About this task —
Write out, word for word, the part of the listing below that opens with the line containing "You are a computer-use" and closes with the line containing "Instruction: Click the Save button", keeping both of those lines and adding no others.

___ Extracted records

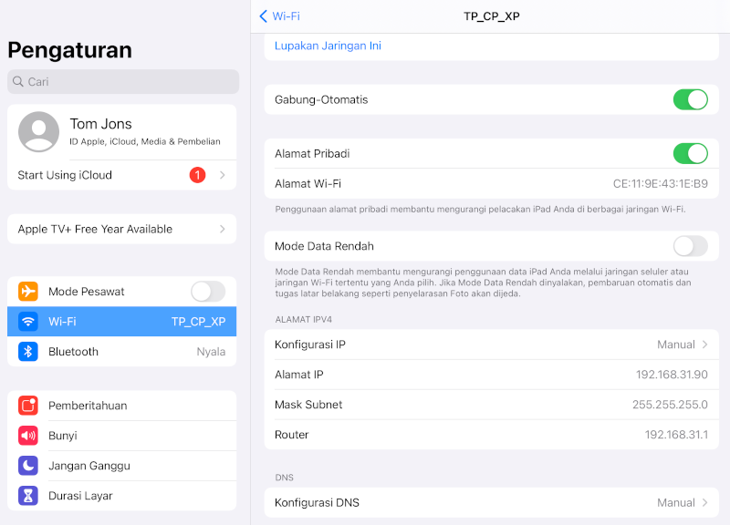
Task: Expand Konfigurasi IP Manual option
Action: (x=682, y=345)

______
___ Extracted records

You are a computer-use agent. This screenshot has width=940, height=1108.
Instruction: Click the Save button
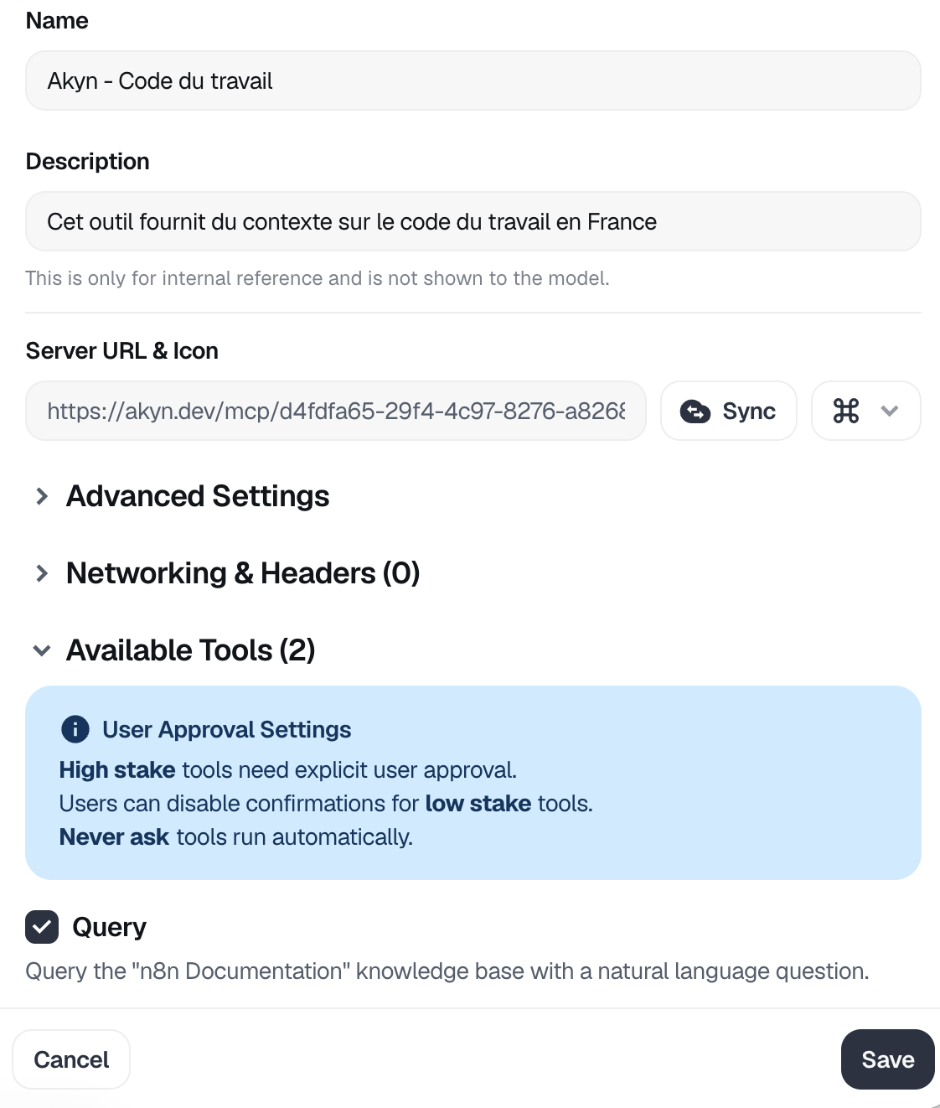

______
___ Extracted records

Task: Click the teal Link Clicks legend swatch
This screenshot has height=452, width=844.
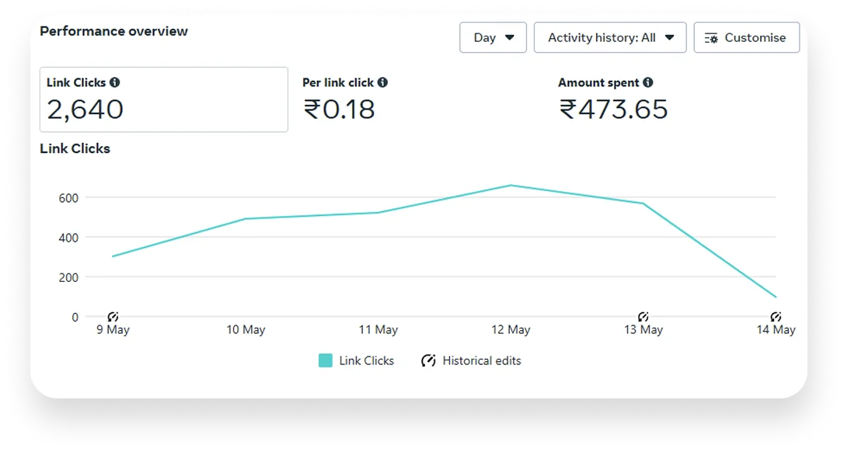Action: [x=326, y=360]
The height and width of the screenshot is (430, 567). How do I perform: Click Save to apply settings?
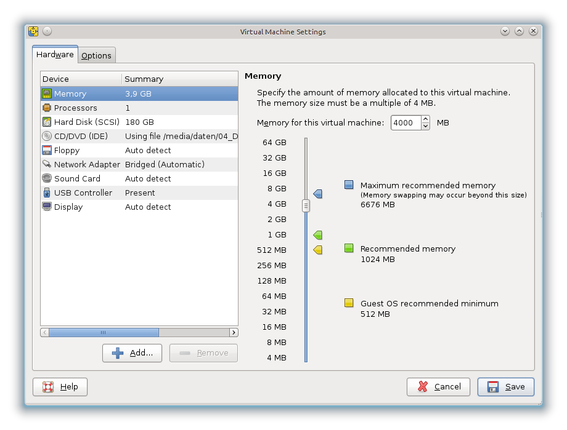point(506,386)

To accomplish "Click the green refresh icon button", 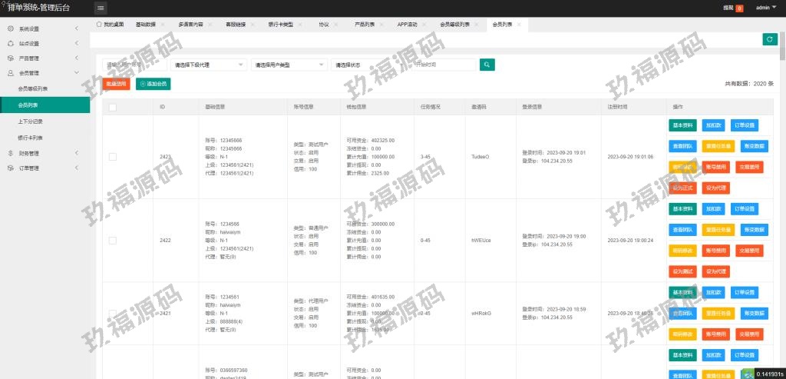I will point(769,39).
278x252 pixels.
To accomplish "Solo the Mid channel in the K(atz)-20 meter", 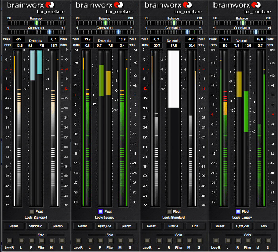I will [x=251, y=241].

______

Written response —
You are a computer-use agent. This screenshot has width=940, height=1108.
Instruction: Click the Save button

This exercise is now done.